--- Work order 1 ---
Which four components does the framework described in the AI tutoring summary integrate?
--- Work order 2 ---
Extend the AI tutoring summary past its last sentence.
*** Document text ***
🤖 AI Summary
This work proposes an interpretable tutoring framework inspired by dual-process theory to address the limitations of current large language model–driven intelligent tutors, which often conflate cognitive diagnosis, affective awareness, and instructional decision-making within intuitive, single-step generation lacking deliberate adaptability. The proposed framework introduces, for the first time in AI tutoring, a structured reasoning workspace that explicitly decouples inference about the learner’s state from the selection of pedagogical actions. It integrates causal evidence parsing, fuzzy cognitive diagnosis, counterfactual stability analysis, and prospective affective reasoning, while enhancing transparency through visualizable decision pathways. Human-in-the-loop evaluations demonstrate significant improvements in personalization, emotional sensitivity, and instructional clarity, and ablation studies confirm the necessity of each component, collectively enabling reliable and explainable intelligent tutoring.
*** End of Document text ***
*** Given information ***
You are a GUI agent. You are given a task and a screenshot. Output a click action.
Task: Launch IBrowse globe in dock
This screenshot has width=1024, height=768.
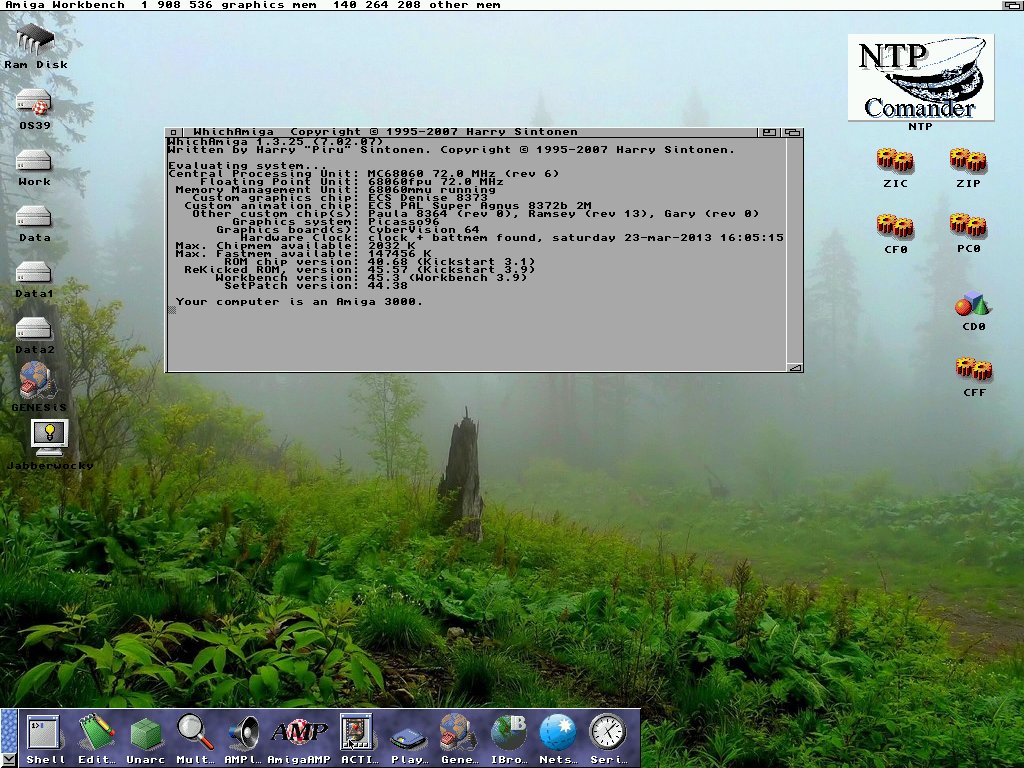pyautogui.click(x=509, y=733)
*** End of Given information ***
--- Exercise answer 1 ---
- Causal evidence parsing
- Fuzzy cognitive diagnosis
- Counterfactual stability analysis
- Prospective affective reasoning

--- Exercise answer 2 ---
📝 Abstract
While Large Language Models (LLMs) have demonstrated remarkable fluency in educational dialogues, most generative tutors primarily operate through intuitive, single-pass generation. This reliance on fast thinking precludes a dedicated reasoning workspace, forcing multiple diagnostic and strategic signals to be processed in a conflated manner. As a result, learner cognitive diagnosis, affective perception, and pedagogical decision-making become tightly entangled, which limits the tutoring system's capacity for deliberate instructional adaptation. We propose SLOW, a theory-informed tutoring framework that supports deliberate learner-state reasoning within a transparent decision workspace. Inspired by dual-process accounts of human tutoring, SLOW explicitly separates learner-state inference from instructional action selection. The framework integrates causal evidence parsing from learner language, fuzzy cognitive diagnosis with counterfactual stability analysis, and prospective affective reasoning to anticipate how instructional choices may influence learners' emotional trajectories. These signals are jointly considered to guide pedagogically and affectively aligned tutoring strategies. Evaluation using hybrid human-AI judgments demonstrates significant improvements in personalization, emotional sensitivity, and clarity. Ablation studies further confirm the necessity of each module, showcasing how SLOW enables interpretable and reliable intelligent tutoring through a visualized decision-making process. This work advances the interpretability and educational validity of LLM-based adaptive instruction.